Word for word, quote the lines from the one containing "Screen dimensions: 794x498" to the end of the entries below, including both. Leave pictures out.

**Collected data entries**
========================================================================

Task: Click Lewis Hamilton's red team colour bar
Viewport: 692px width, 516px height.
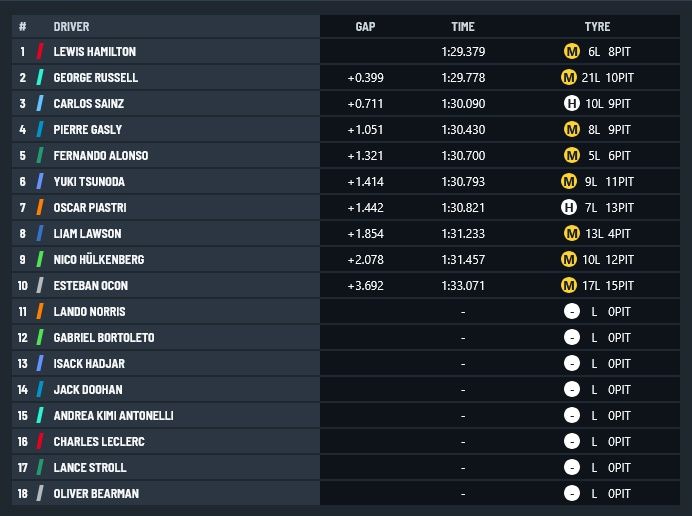Action: click(40, 52)
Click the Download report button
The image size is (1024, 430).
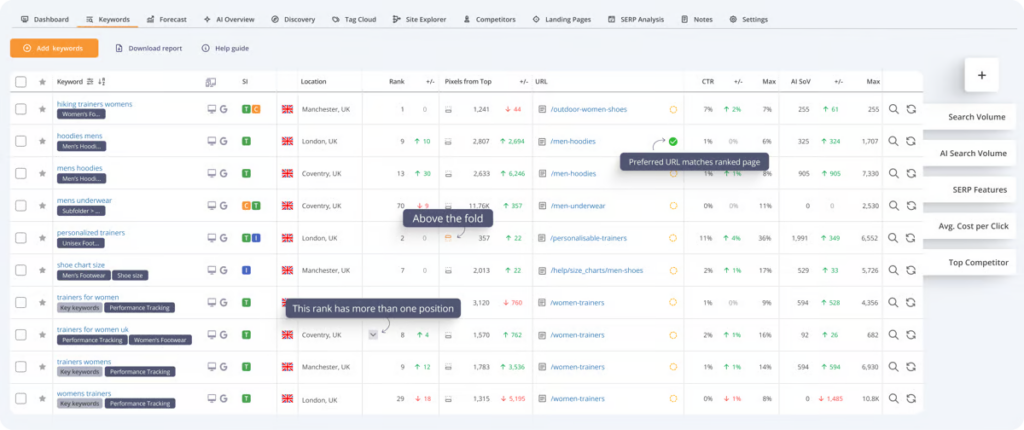coord(149,48)
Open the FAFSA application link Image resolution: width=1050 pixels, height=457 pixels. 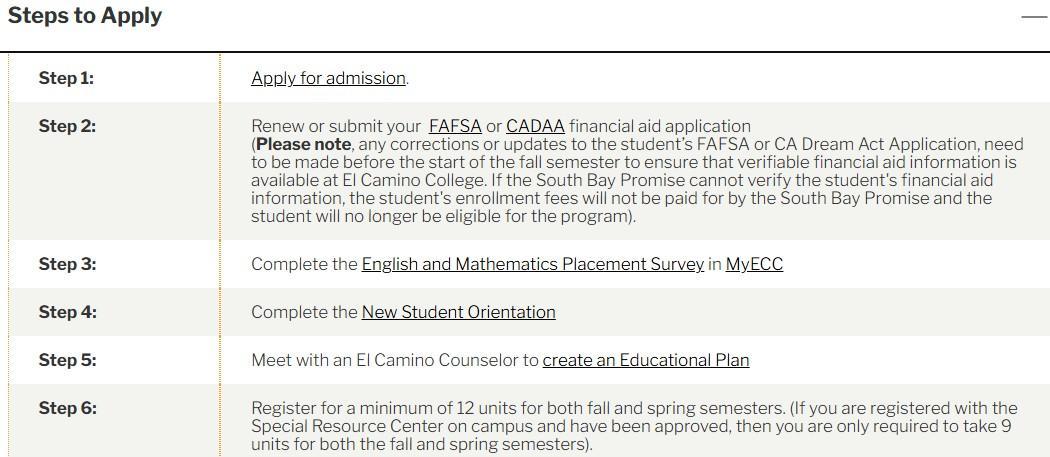click(455, 126)
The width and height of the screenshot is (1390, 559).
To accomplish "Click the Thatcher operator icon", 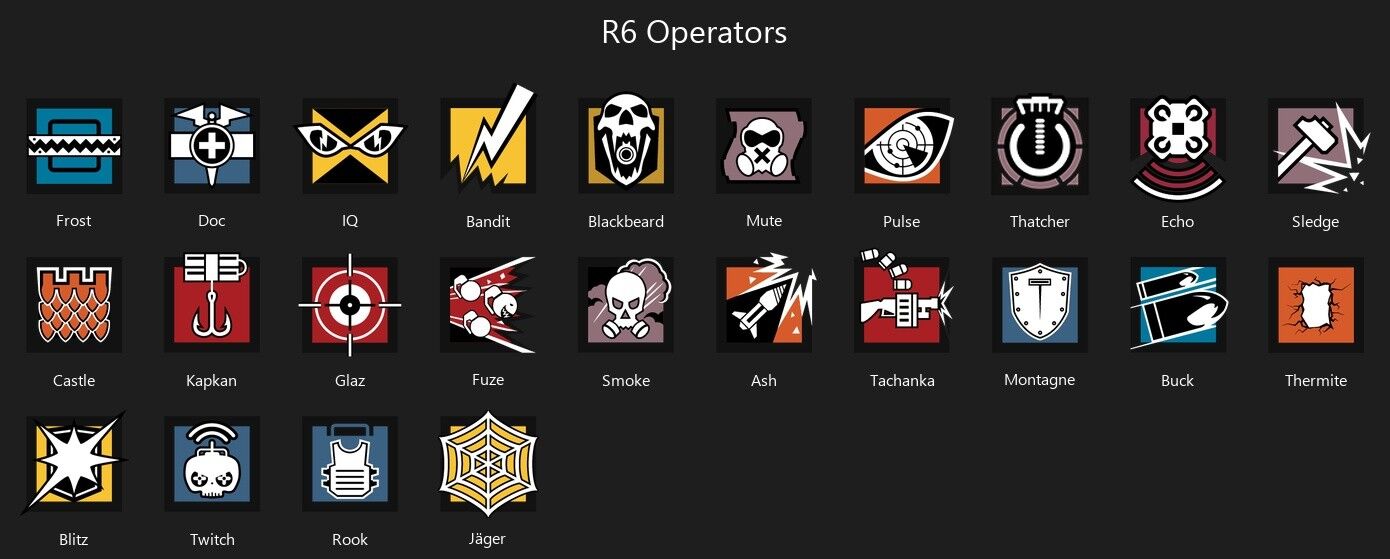I will point(1040,146).
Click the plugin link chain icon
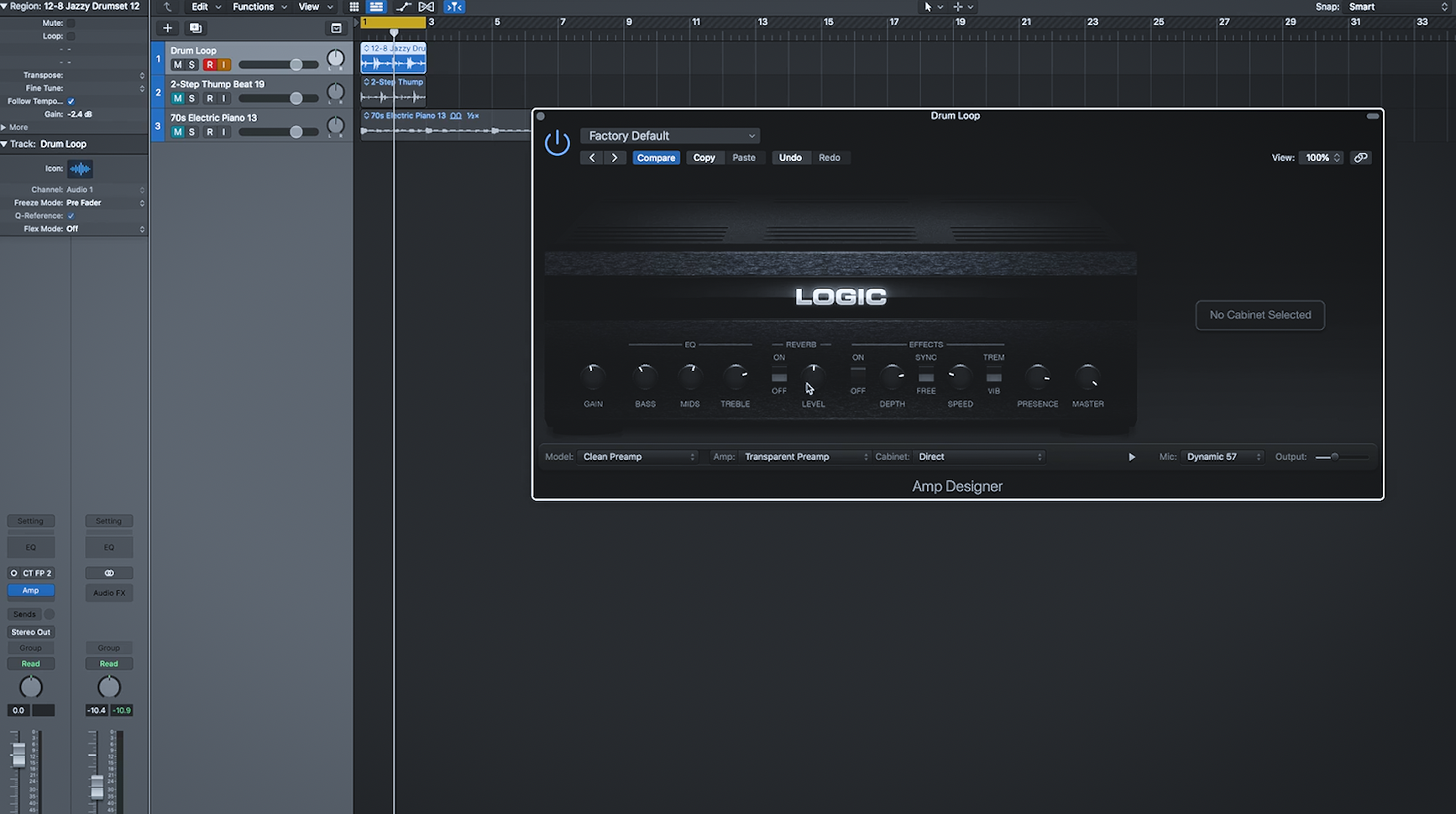The image size is (1456, 814). tap(1360, 158)
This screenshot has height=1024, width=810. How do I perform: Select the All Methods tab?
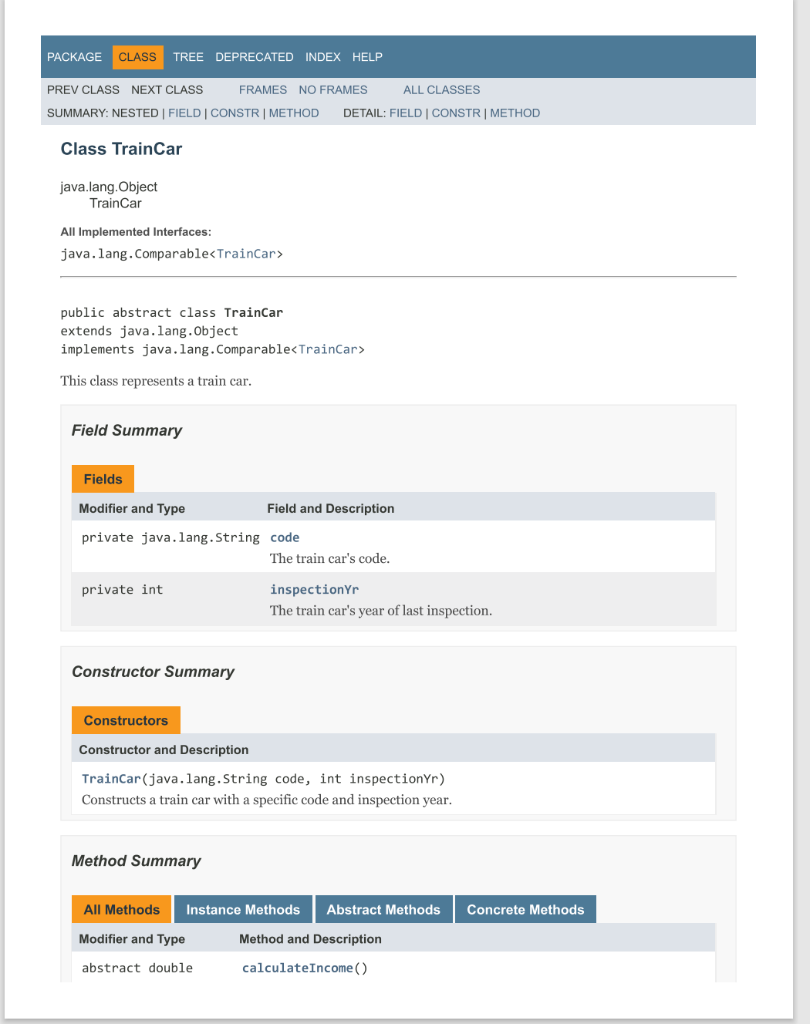click(121, 909)

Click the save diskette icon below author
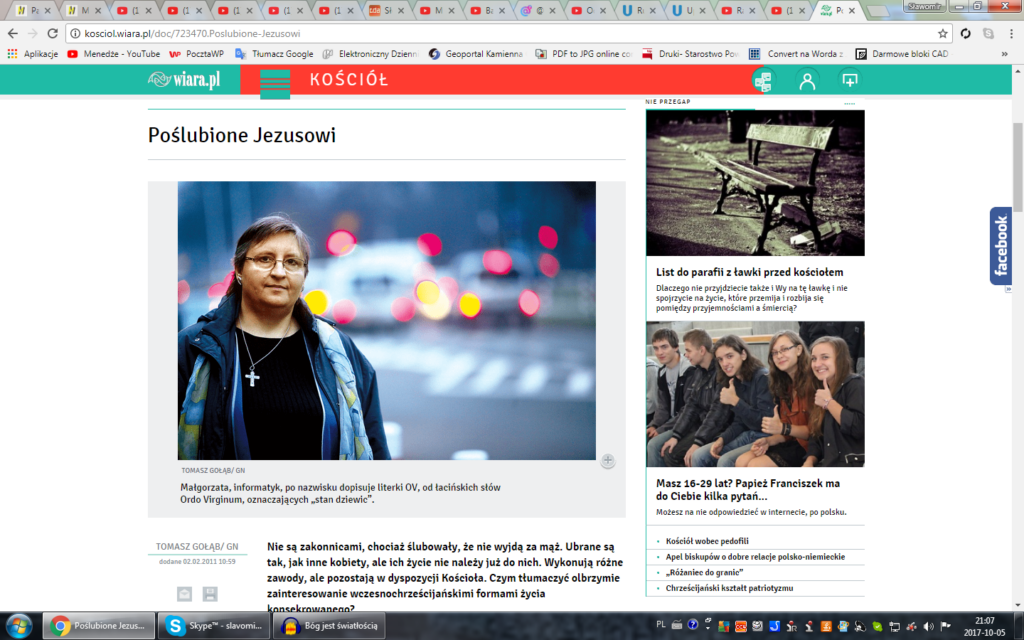(210, 594)
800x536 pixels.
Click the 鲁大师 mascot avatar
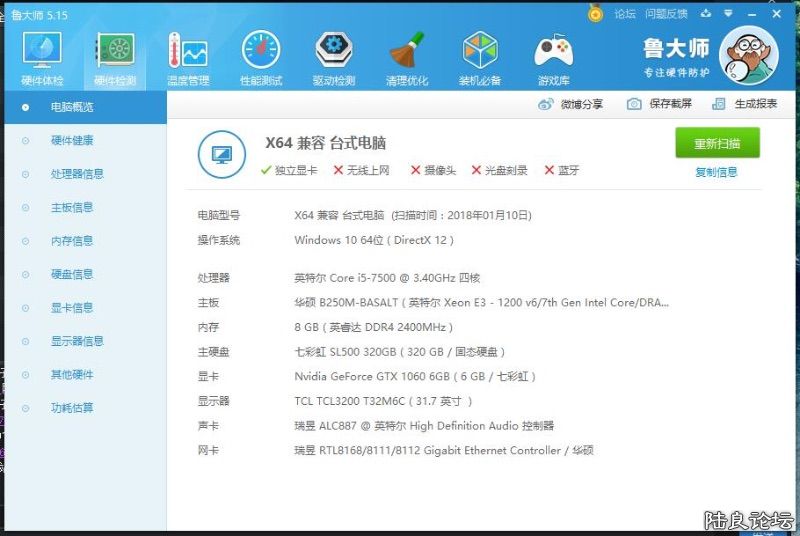748,56
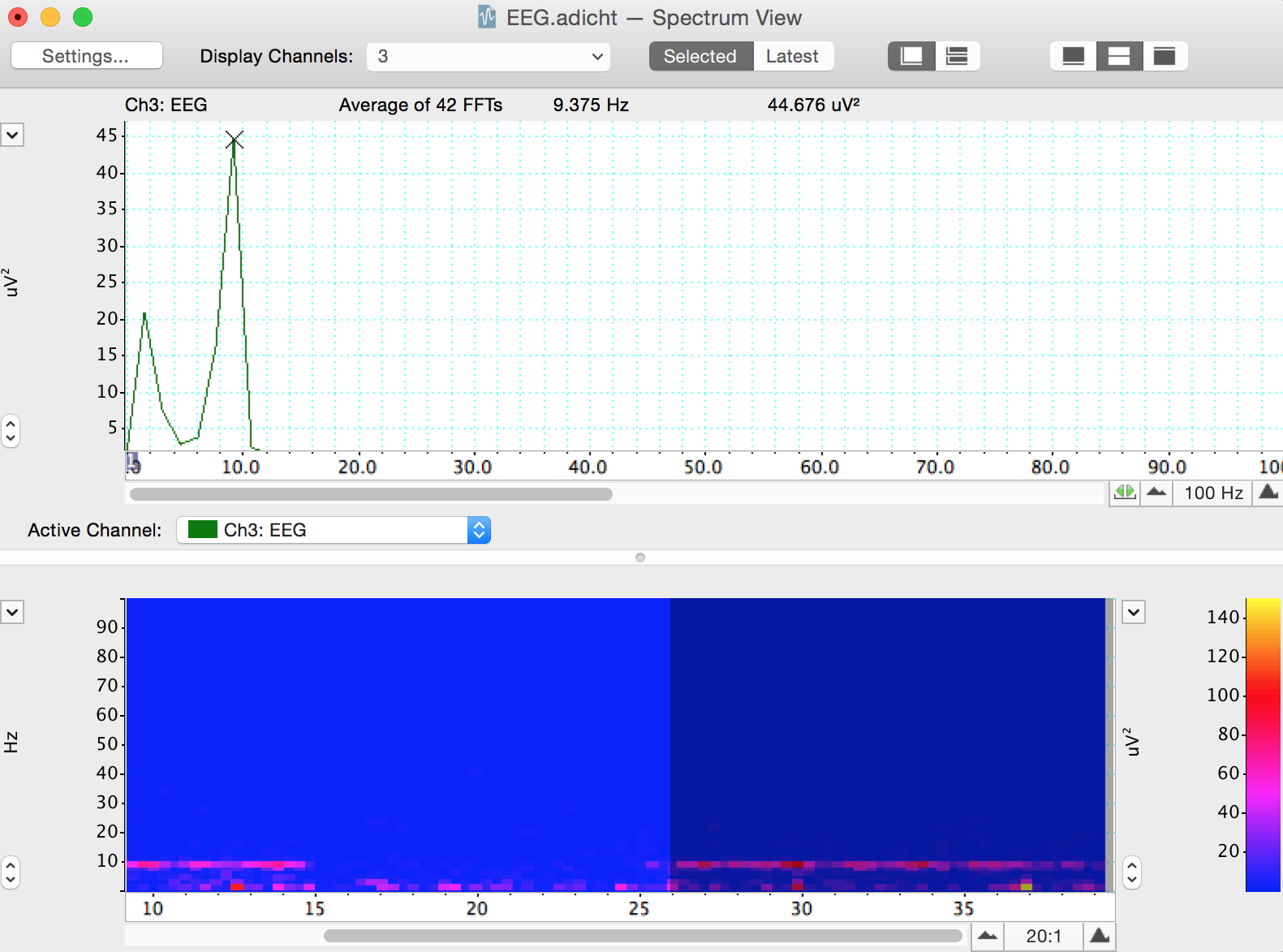Screen dimensions: 1283x952
Task: Compress the frequency axis beside 100 Hz
Action: 1156,493
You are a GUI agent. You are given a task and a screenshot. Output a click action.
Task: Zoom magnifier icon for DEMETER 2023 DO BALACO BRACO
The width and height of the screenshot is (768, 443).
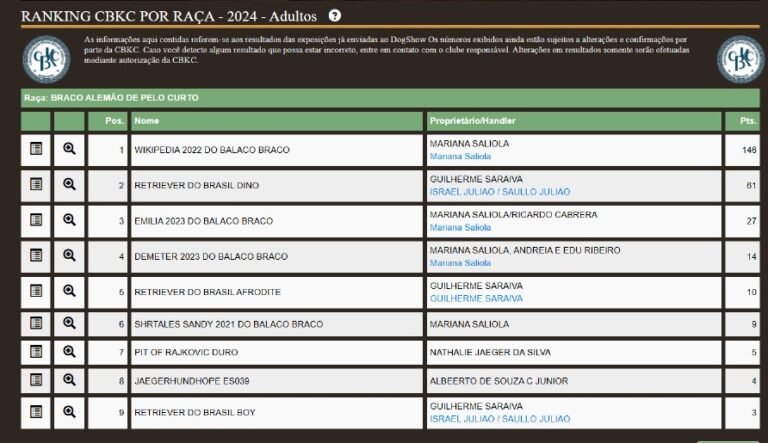[69, 255]
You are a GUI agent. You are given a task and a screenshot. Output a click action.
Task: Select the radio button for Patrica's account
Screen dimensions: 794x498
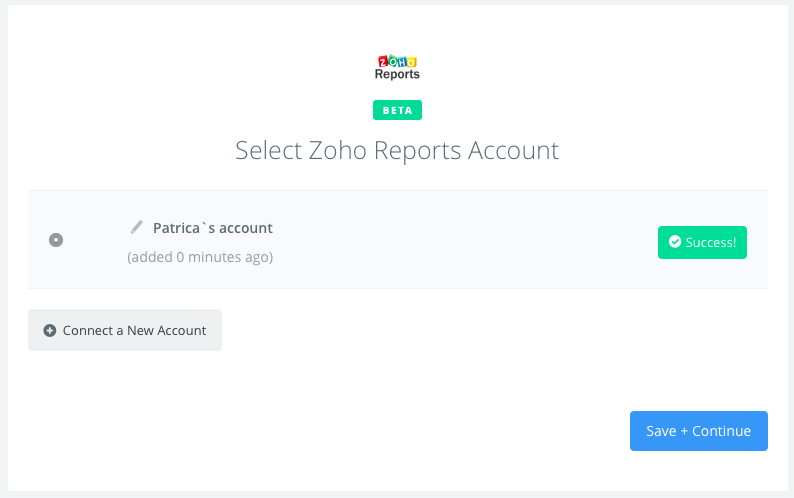pos(56,240)
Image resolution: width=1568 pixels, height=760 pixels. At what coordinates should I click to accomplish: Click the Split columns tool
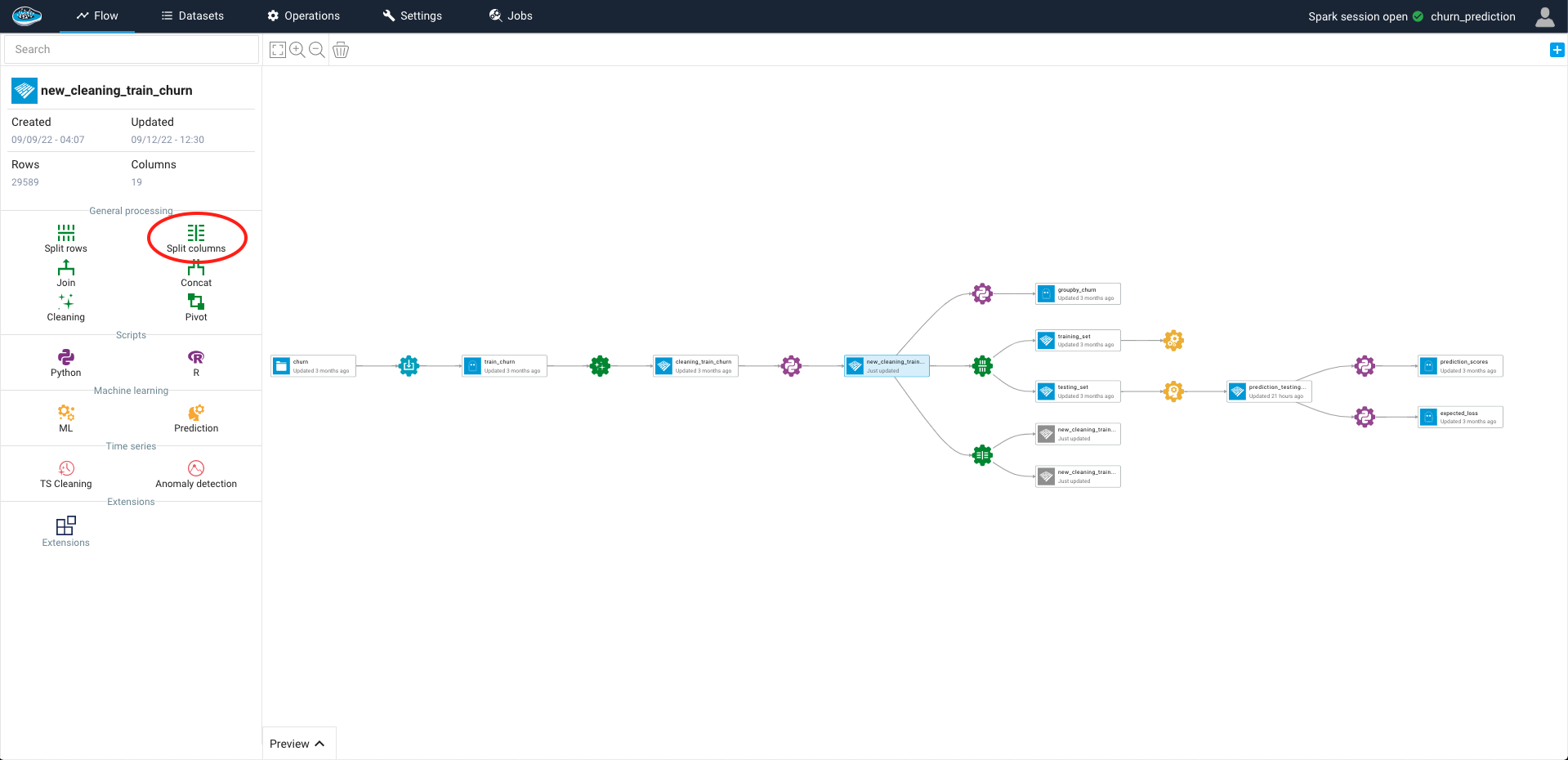[x=196, y=238]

========================================================================

**RESULT OF THE EXERCISE**
Screen dimensions: 794x498
pos(56,240)
Image resolution: width=1568 pixels, height=760 pixels. At what coordinates should I click to accomplish: Click the Split columns tool
[x=196, y=238]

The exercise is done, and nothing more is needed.